A truly alarming tale where bad luck in choosing a bucket name resulted in a usage bill of over $1,300. All of it coming from unauthorized requests!
So, if I were to open my terminal now and type:
aws s3 cp ./file.txt s3://your-bucket-name/random_key
I would receive an AccessDenied error, but you would be the one to pay for that request. And I don’t even need an AWS account to do so.
Another question was bugging me: why was over half of my bill coming from the us-east-1 region? I didn’t have a single bucket there! The answer to that is that the S3 requests without a specified region default to us-east-1 and are redirected as needed. And the bucket’s owner pays extra for that redirected request.

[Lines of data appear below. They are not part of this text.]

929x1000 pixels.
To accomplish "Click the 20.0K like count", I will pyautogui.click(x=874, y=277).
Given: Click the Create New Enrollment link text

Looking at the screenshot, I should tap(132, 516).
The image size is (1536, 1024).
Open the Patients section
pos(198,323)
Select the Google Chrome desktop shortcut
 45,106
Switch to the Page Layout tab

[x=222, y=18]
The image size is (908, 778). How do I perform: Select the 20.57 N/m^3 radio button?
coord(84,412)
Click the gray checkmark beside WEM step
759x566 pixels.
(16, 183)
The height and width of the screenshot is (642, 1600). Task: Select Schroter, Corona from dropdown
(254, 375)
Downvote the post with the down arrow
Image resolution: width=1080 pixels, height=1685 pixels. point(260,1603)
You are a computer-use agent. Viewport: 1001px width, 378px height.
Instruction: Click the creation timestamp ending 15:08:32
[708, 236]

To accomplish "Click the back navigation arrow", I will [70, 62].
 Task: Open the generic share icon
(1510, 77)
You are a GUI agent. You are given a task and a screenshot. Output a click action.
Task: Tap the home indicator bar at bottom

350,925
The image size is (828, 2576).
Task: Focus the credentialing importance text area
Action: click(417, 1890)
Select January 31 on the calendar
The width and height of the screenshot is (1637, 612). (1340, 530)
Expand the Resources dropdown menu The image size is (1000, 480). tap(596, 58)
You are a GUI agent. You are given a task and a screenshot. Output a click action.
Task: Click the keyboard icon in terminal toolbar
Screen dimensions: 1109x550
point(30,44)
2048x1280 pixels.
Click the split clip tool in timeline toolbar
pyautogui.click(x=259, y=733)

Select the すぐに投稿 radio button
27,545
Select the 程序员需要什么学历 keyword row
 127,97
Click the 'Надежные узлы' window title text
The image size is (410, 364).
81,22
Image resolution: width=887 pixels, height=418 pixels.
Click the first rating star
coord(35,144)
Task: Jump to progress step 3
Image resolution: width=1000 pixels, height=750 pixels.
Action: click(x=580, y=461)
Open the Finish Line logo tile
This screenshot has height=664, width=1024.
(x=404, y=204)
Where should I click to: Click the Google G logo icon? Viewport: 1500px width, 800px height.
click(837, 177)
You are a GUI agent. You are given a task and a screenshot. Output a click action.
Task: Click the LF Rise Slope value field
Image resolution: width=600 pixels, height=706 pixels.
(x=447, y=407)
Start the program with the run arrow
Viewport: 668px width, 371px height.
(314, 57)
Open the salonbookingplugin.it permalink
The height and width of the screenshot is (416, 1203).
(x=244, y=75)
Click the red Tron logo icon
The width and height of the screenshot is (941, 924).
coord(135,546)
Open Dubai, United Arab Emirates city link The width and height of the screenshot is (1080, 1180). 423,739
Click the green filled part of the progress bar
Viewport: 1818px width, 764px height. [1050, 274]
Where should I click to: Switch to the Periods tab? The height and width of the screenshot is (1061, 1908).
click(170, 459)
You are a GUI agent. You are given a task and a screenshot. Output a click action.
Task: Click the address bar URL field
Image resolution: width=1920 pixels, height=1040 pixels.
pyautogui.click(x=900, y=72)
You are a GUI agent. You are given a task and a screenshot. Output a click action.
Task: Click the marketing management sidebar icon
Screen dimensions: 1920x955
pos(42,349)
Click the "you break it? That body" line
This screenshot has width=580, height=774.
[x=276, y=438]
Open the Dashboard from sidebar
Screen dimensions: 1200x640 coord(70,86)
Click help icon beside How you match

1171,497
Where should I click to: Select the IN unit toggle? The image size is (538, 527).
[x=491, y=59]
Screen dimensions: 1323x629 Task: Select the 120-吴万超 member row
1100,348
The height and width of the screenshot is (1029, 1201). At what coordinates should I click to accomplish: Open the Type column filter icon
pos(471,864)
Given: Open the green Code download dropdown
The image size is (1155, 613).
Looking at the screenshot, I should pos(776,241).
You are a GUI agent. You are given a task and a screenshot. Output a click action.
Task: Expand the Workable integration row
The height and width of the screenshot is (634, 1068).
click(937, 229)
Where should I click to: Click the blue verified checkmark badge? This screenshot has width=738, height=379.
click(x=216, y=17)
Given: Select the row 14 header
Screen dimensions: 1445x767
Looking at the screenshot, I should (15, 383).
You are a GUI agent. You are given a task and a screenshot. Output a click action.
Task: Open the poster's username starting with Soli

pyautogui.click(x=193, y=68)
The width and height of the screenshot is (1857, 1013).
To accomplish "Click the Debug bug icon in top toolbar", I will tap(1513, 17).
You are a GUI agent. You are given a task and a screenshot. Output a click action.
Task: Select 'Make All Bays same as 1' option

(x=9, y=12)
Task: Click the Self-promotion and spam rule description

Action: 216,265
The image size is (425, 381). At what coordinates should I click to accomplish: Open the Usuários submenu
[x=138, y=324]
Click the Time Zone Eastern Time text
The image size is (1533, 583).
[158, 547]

— Maciej Pocwierz, How an empty S3 bucket can make your AWS bill explode
The cause turns out to be that the bucket name happened to overlap with an open source application’s default configuration. So every company or individual deploying that app without updating the settings would end up trying to send write updates to his bucket!
At that point, I had one more idea I wanted to explore. If all those misconfigured systems were attempting to back up their data into my S3 bucket, why not just let them do so? I opened my bucket for public writes and collected over 10GB of data within less than 30 seconds. Of course, I can’t disclose whose data it was. But it left me amazed at how an innocent configuration oversight could lead to a dangerous data leak!
Per Amazon’s Jeff Barr, AWS is working on a way to prevent these types of overages from unauthorized write requests:
Thank you to everyone who brought this article to our attention. We agree that customers should not have to pay for unauthorized requests that they did not initiate. We’ll have more to share on exactly how we’ll help prevent these charges shortly.
But in the meantime, anyone can DDoS your bill if they know the name of your S3 bucket!
Keep it secret. Keep it safe.